Sometimes you are just dead wrong. Despite the best intentions and a lot of good technology, insight, research and demand for your service.. you fail miserably. I talk a lot about the stuff ExchangeDefender does great and here is one that just bombed.
The Original Idea
Back when we first decided o go ahead with CloudBlock we were being pushed by a lot of our partners to provide our Exchange, SharePoint, Lync and so on as a management platform. Everyone was going to be a cloud services provider and a lot of people wanted to host it themselves in their own data centers. So we wrote CloudBlock, the fork of the ExchangeDefender & Shockey Monkey management infrastructure.
Looking back, that should have been the first and last thing I needed to know: If these people were so much better than us at building the cloud – they would have built it themselves not looking to buy it from us.
But it was a great opportunity that didn’t cost a lot and had a lot of promise. We wouldn’t be involved in any of the expensive stuff we’d just build it and sell it.
And we did.
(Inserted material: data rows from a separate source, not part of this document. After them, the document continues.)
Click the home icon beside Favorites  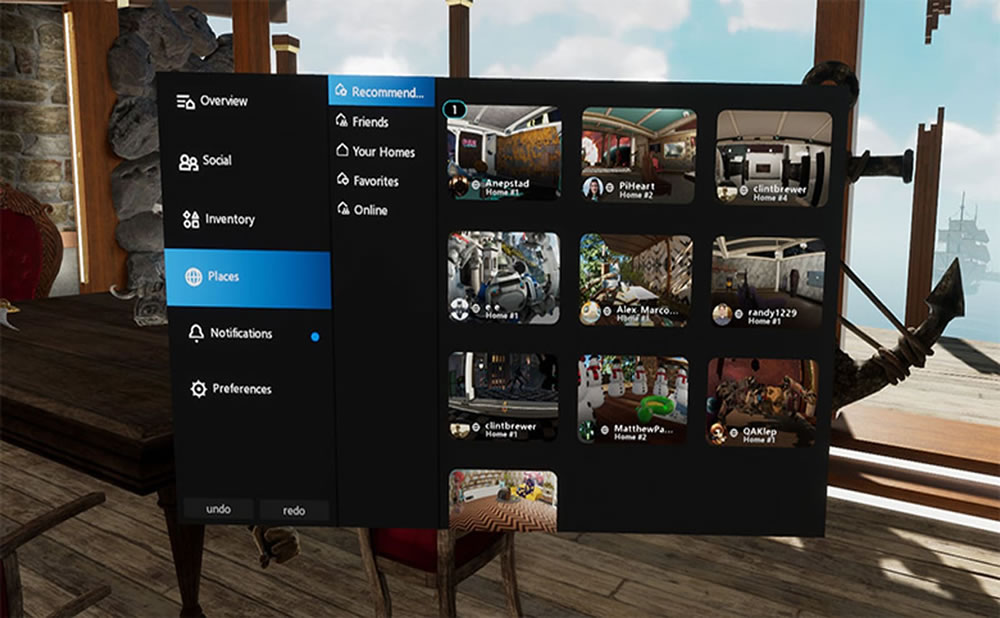(343, 182)
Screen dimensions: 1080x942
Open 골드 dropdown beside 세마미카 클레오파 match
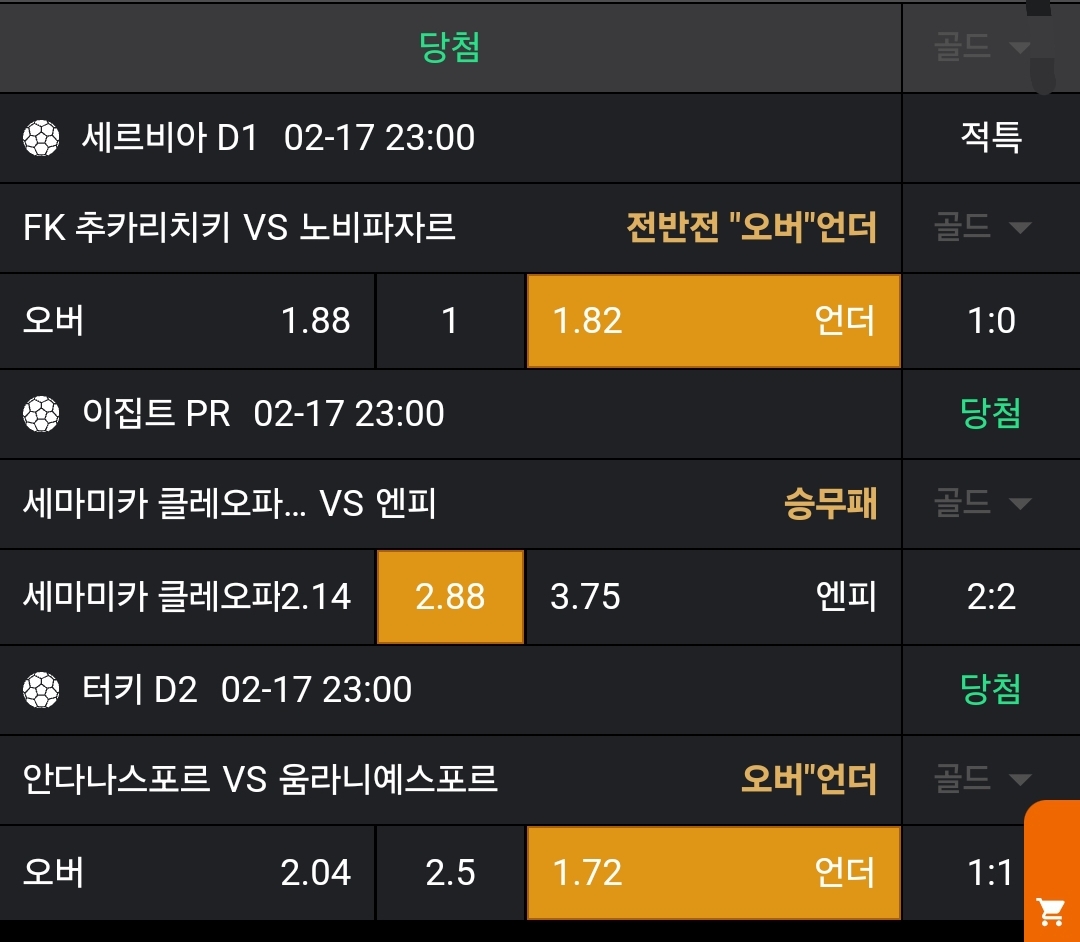coord(982,503)
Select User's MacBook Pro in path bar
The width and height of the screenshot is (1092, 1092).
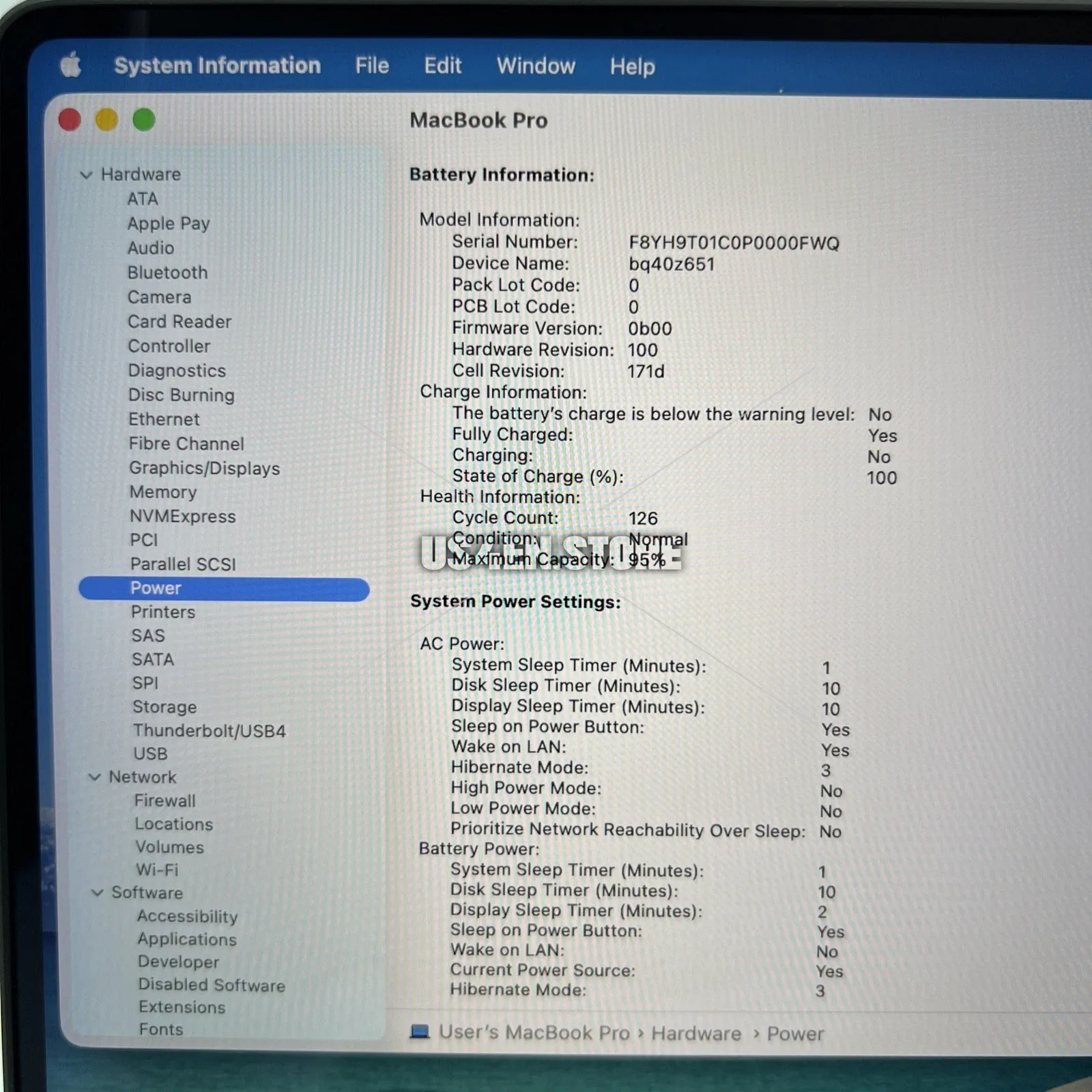pyautogui.click(x=534, y=1032)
Cloudblock has been a profitable experience for us but the growth was pathetic and did not meet our revenue expectations.
The Reality Of Cloud
The humbling experience that has been the reality crushing down on us.. is that the cloud is all about the support.
In the larger scheme of things.. a few dollars per month do not create a significant enough of a hurdle in purchase decisions of real companies. If the client needs a reliable email solution, $2, $5, $20, $50 a month difference in cost is not enough to make them hold back.
Some people are cheap. Yes, and they will subscribe to a free solution.
Some people are stupid. Not a good idea to make a product serving them at least not as a subscription (rob them up front)
For everyone else.. what makes the difference is the customer service, people behind the solution, performance when something goes wrong (because it will no matter what) a long term roadmap, etc.
In the service business the focus is on the service, not so much on the underlying technology. Considering that we built the underlying technology and considered that to be the core of what we were offering – CloudBlock suffered the same fate that so many MSPs and VARs in the extinction category experienced – the demand moves along with the experience not the convenience.
Lessons from the FAIL
Look at the profile of the user that is relying on your service. If you have no faith that they will survive as a company, neither will you.
Keep the line of communication open. If the user does not respond to your inquiries, surveys, etc then there is a good indication that your product is not seen as strategically relevant to even click on the link and that doesn’t bode well for the future.
Stick hard to your expectations. If the product line (given time) does not hit your metrics, do not dedicate more time to achieving diminishing results.
Self-service is in far more demand than good service. This is perhaps the biggest thing I’m picking up from this. I hire smart people, who are there around the clock (and some of them quite literally will get on a call at 3am) but the natural tendency when it comes to technology is to give it a kick yourself first. No matter how great the support phone or chat are, the first thing that usually gets hit is the site and the self-check / NOC tools. We’re bringing that tech to ExchangeDefender in a really heavy way and integrating it up and down through Shockey Monkey and our client-side tools.
So fail, learn, try again. We acquired all the third party assets last year after announcing that the platform was being sunset. CloudBlock will go offline in a few days as there is really no market between free and $10-15/mo email service.
Not gonna lie, taking this one as a bit of a defeat. I really was very optimistic on the notion that there would be more of a follow through on people building out their own infrastructure but there simply isn’t enough to sustain a business model. While this is great news for ExchangeDefender (and gives me more confidence that Microsoft will continue to fail in its effort to get the small and medium sized business) it always stings when you fall down.